また、資金調達をする必要があります。もし、現代の核兵器が長崎に投下されたものに近い質量を持つとしたら、それをミサイルに乗せて宇宙へ送るには約1,700億ドル(約24兆円)の費用がかかります。

仮に資金を調達できたとしても、その先にはもっと困難な課題が待ち受けています。例えば、太陽に近づいても溶けないような宇宙船をどうやって作るのかという問題です。これまで宇宙船が太陽に最も近づいたのは、850万キロメートルです。

その距離でも、宇宙船は1,377℃の高温に耐える必要がありました。その際は、炭素複合材料でできた熱シールドによって、灼熱に耐えることができています。人類が核兵器を宇宙へ送り出すには、この熱シールドをさらに改良する必要があります。

技術的な障害はまだ山ほど残っています。例えば、核ミサイルを宇宙へ打ち上げるのに最も安全な場所を見つける必要があります。また、膨大な距離からミサイルを監視・制御する技術の開発も必要です。

もし、仮にそれが全て実現できたとしましょう。そうすると、最後は水素を燃料とする太陽に、すべての核ミサイルを発射する命令を出すだけです。そして、太陽のエネルギーが再充電されるのを待ちます。しかし、13,000個の核ミサイルを打ち込んでも太陽に変化はありません。なぜなら、太陽のエネルギーに比べれば核兵器の威力など大したことがないからです。

太陽は、核兵器をすべて合わせたものの7,000万倍以上のエネルギーを毎秒発生させています。ヘリウムを作るための水素が足りなくなったからといって、水素を利用した核兵器を投げ込むという行為は、山火事にマッチ箱を投げ込むようなものなのです。

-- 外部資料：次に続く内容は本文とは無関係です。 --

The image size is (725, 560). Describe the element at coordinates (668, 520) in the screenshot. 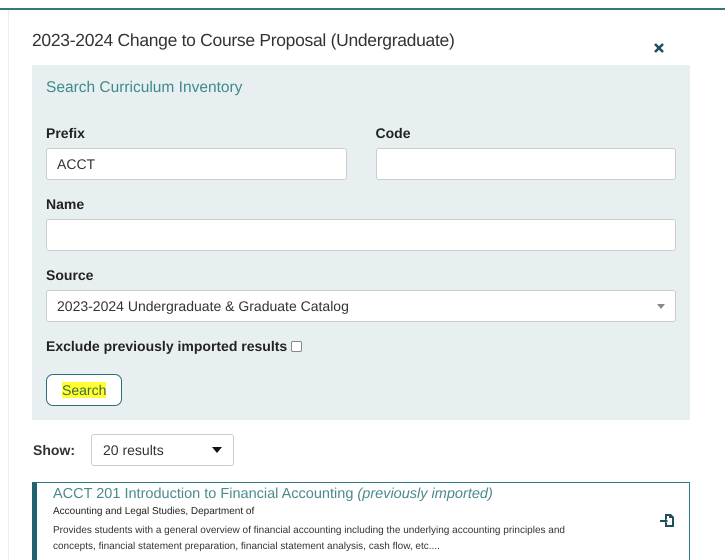

I see `import-icon` at that location.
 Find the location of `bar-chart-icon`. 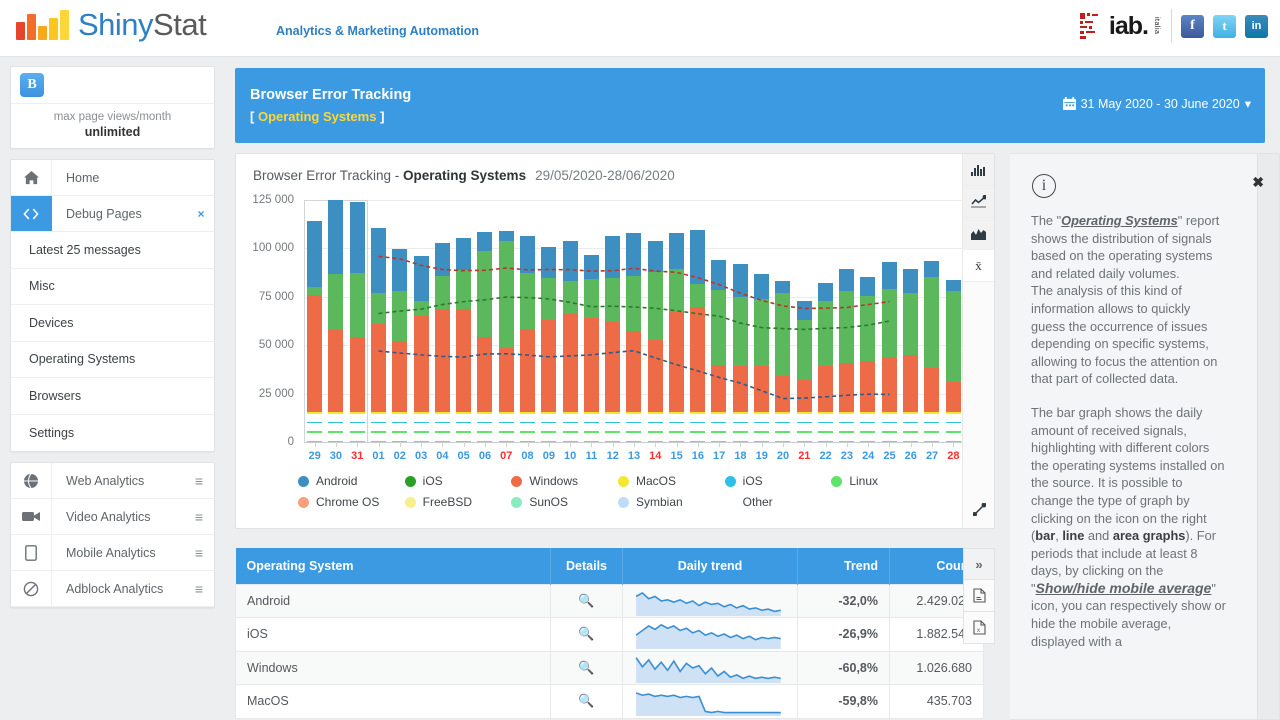

bar-chart-icon is located at coordinates (978, 170).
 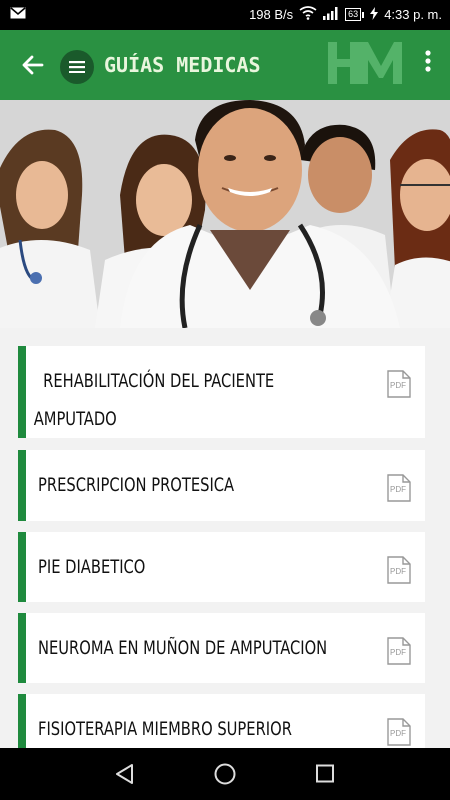 I want to click on nav-back-button, so click(x=125, y=774).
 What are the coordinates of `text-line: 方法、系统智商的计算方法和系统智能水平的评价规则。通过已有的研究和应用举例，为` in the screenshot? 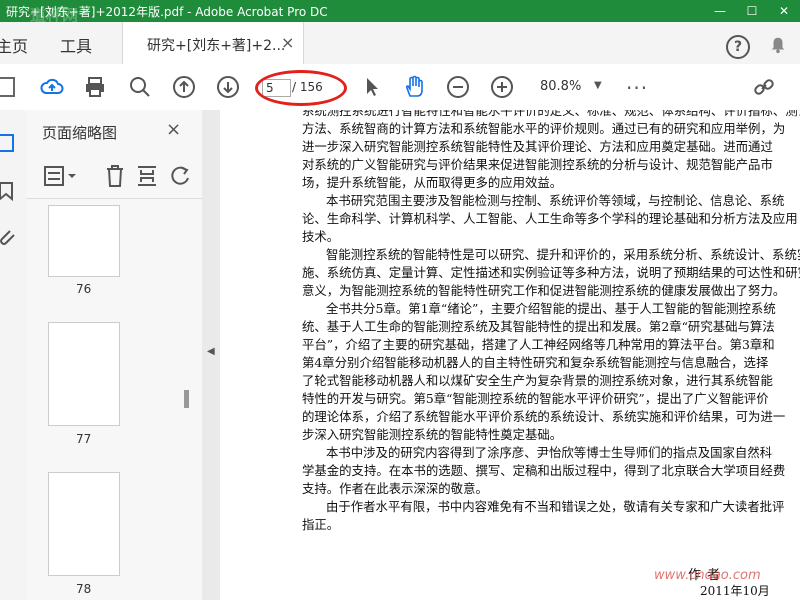 It's located at (544, 128).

もっと、莫大なエネルギーを必要とするなら「反物質爆弾」が必要です。物質とは、人間や地球、太陽、その他多くのものを構成しているものです。一方、反物質は、通常の物質とは逆の性質を持つ素粒子で構成されています。


物質の粒子が反物質の粒子と衝突すると、エネルギーの閃光の中で互いに消滅します。つまり、その2つの陣営が十分に接触すれば、大爆発を起こすということです。ただ、反物質は非常に希少です。地球上の反物質をすべて集めても、20ナノグラム程度にしかならないのです。ちなみに、ナノグラムは1グラムの10億分の1です。

これでは、たとえ物質と結合したとしても、お茶を沸かすエネルギーにもなりません。もっと多くの反物質を作り出すことはできますが、その場合、たった1グラムを作るのに少なくとも2兆7千ドル(約286兆円)の費用がかかります。

そのため、人類の現代の技術では、太陽を復活させることも、破壊することも不可能です。とはいえ、太陽が燃え尽きるのはまだまだ先のことなので、しばらくは心配しなくてもいいはずです。